コンサルタントへの転職で求められる人物像
【職能上求められること】
コンサルタントには、知識や過去の経験に頼らずゼロベースで問題を解決する力、具体的には、適切に論点整理をして質のよい仮説を立てたり、課題解決に向けたプロセスを整理したりすることが出来る力が求められます。このような力を仕事上身に着けている可能性が高いことが評価されるのはもちろん、大手事業会社における経営企画/マーケティングなど事業戦略立案や企画系ポジションの経験、あるいは事業投資やM&Aなど事業の方向性を決めたりそれを推進する役割を担っていたような経験も評価されます。そうした経験があるということは、すなわちコンサルティングのプロジェクトで課題になるようなテーマに「クライアントサイド」から関与してきたと考えられるためです。特別な知識に秀でていることや高度に専門的な経験は、コンサルタントとしての強みにはなりますが、やはりベースとなる思考力、つまり知識よりも経営課題の解決に向けた「知恵」をクライアントに価値提供出来る力があることが前提になります。

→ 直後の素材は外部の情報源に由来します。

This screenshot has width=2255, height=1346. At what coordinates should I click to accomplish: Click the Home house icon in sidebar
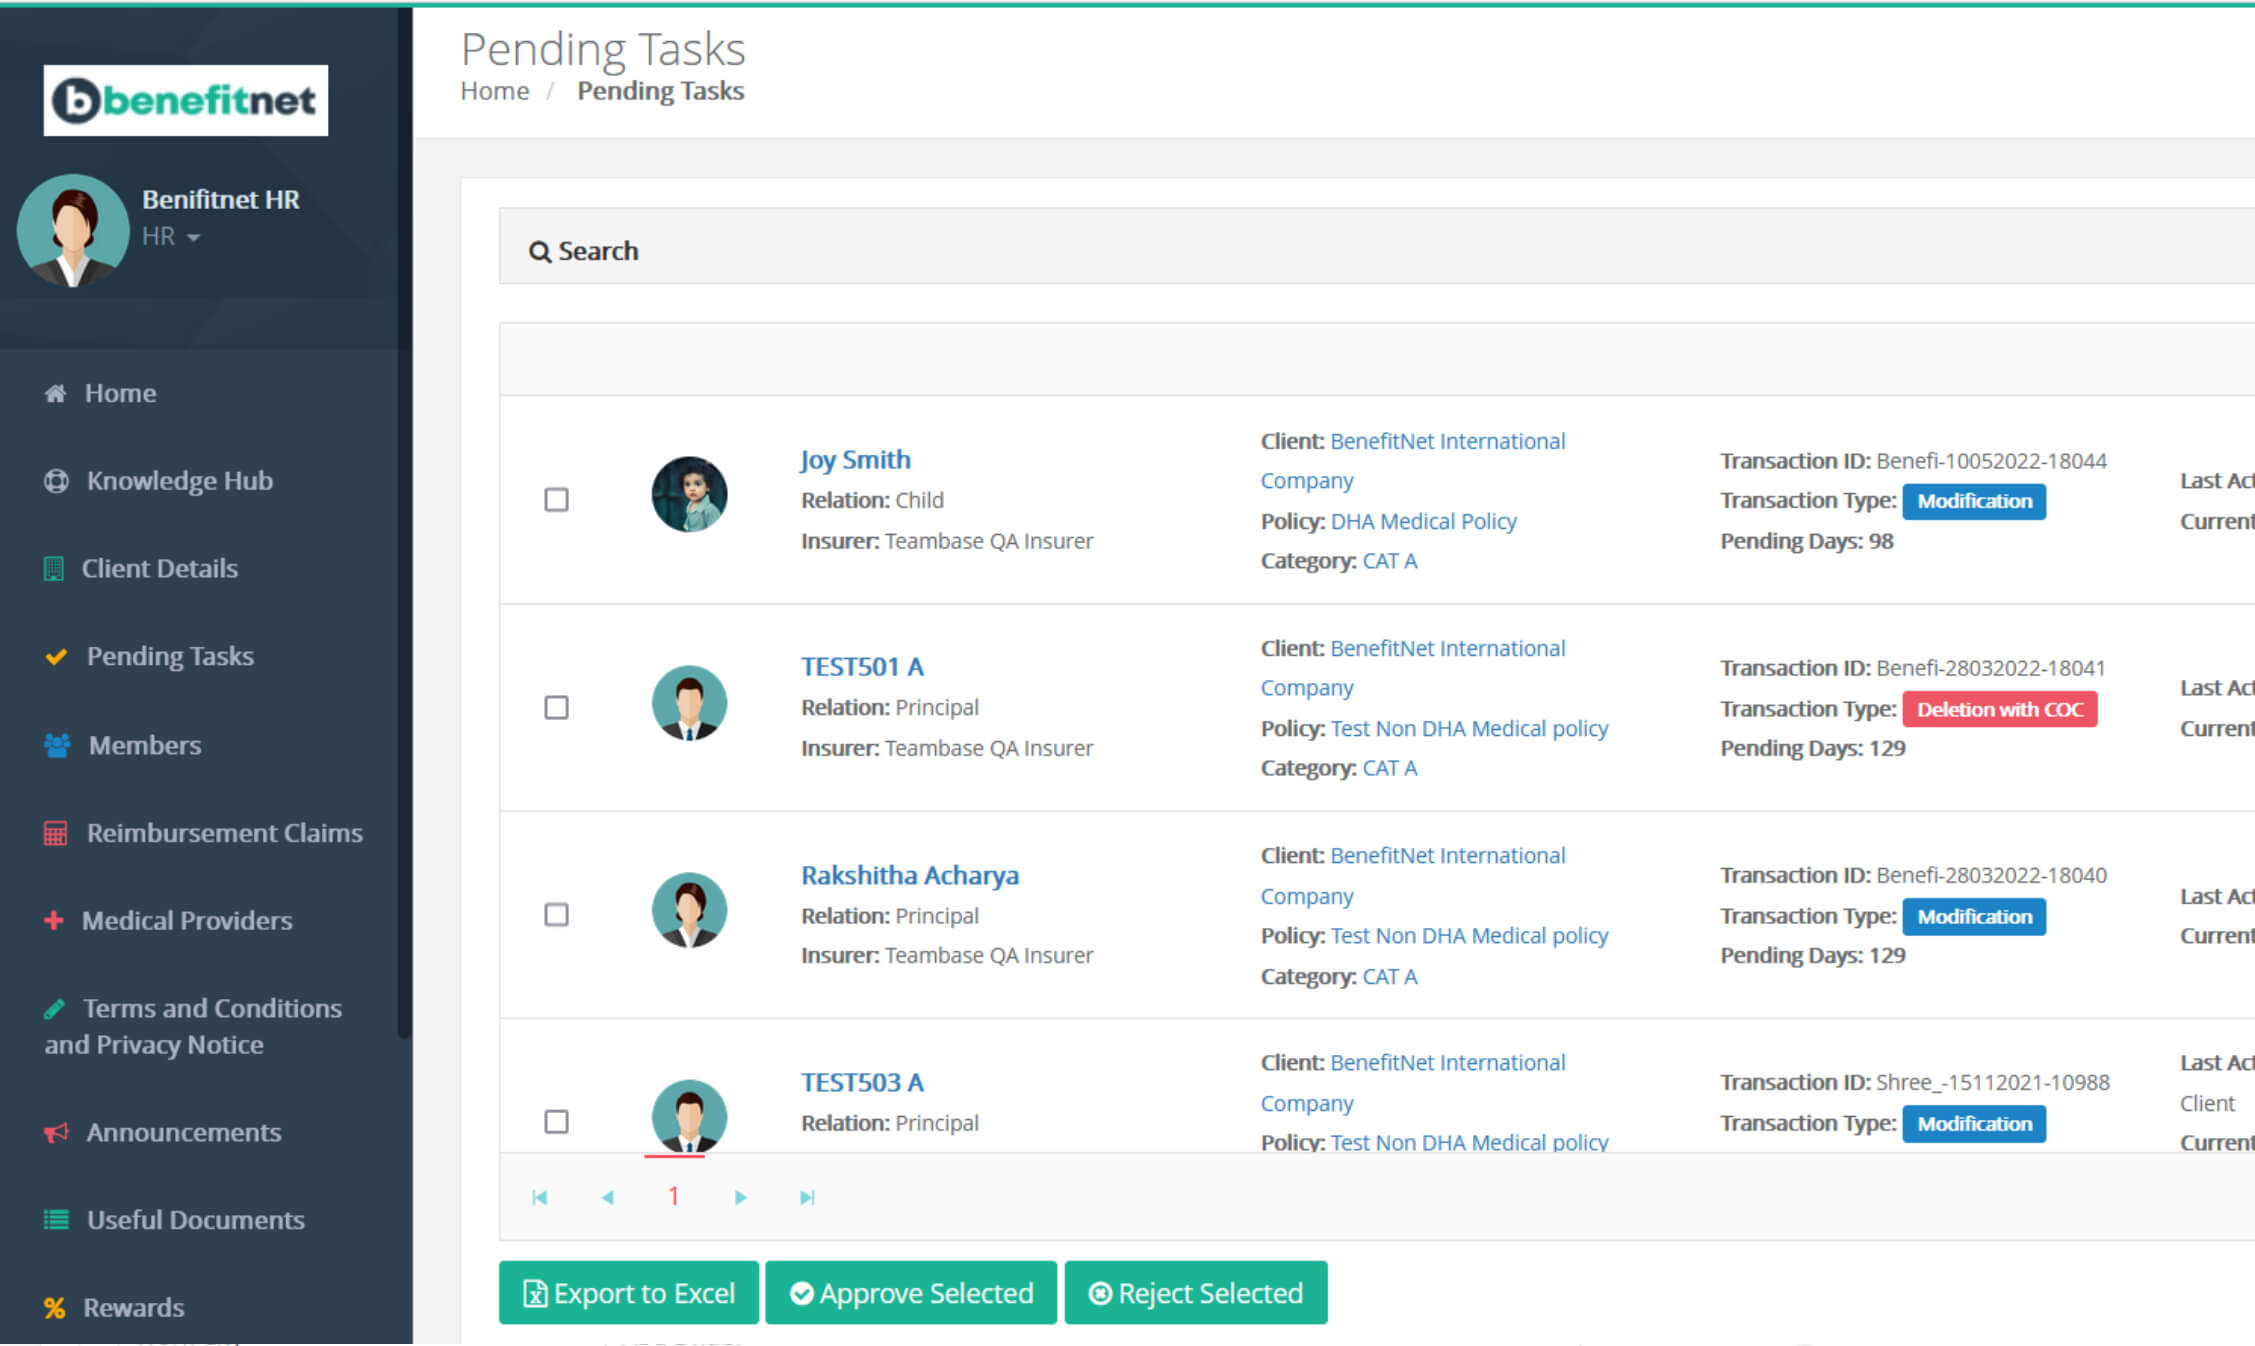pyautogui.click(x=55, y=394)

他方、総合系や人事、財務など専門特化型ファームの場合は、自らが専門するインダストリーやファンクションのスペシャリストとしてクライアントの前に立ちますので、やはりカバーする業界や業務について一定の知識があることが必要とされます。
また、最近の傾向として、各コンサルティング会社ともに英語の必要度合いが高くなっています。これは例えば日系の企業が海外進出をする際の支援に入るなど、海外のファームやクライアントと連携をしながら進める案件が増えて来ているためです。
【求められる資質】
コンサルタント、特に戦略系ファームの仕事は一言でいうと「考えることの職人」、いわば問題解決のスペシャリストです。「20年後にこの事業の競合環境はどのようになっていて、その中で取り得る戦略は何か」、「海外から観光客を倍増させるにはどのような施策が有効か」といった、何から考えたらよいか分からないような正解のない課題に対して、筋道立てて論点を整理し、質のよい仮説を立て、クライアントが納得するような結論を導かなければなりません。論理的思考力は、このような場面で必ず必要とされるコンサルタントのもっとも基礎的なスキルであると言えます。

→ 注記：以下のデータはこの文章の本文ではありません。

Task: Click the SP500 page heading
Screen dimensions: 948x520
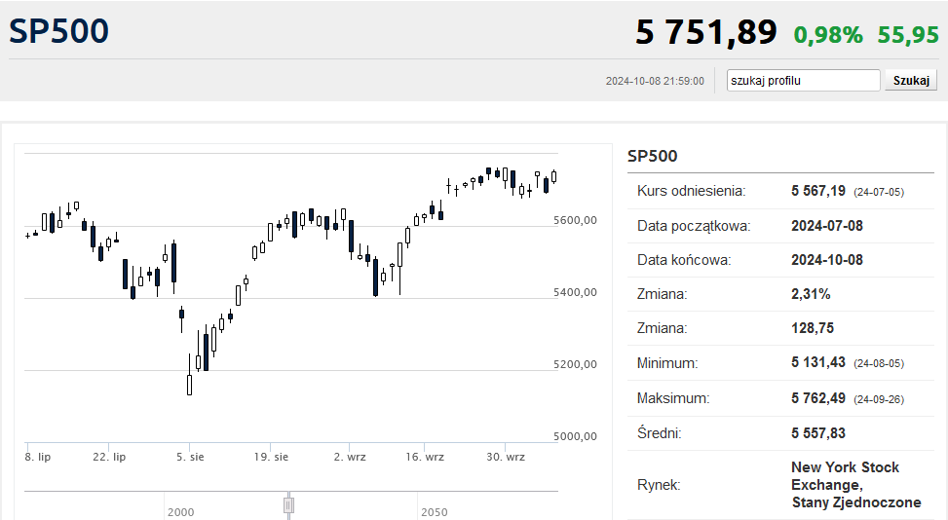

また、アウトプットを分かりやすくクライアントに伝えたり、プロジェクトメンバーやクライアントとしっかりした信頼関係を築けるコミュニケーション能力、この人の言うことなら聞いてみよう、と相手に思わせる人間的な魅力も欠かせません。
最後に、我々の経験から言えば、成功するコンサルタントはみなさん、クライアントのビジネスの成功や事業の発展を心から願い、コミット出来る強い責任感やプロ意識をお持ちです。クライアント以上にクライアントの事業のことを考え、朝起きた瞬間から夜寝るまで、いつも頭のどこかでプロジェクトのことを考え続けています。職業としてのプロ意識があることはもちろんですが、根本的に分析的に考えることや、相手のために付加価値を出すことに強い喜びを感じられるようなマインドセットをお持ちなのだと思います。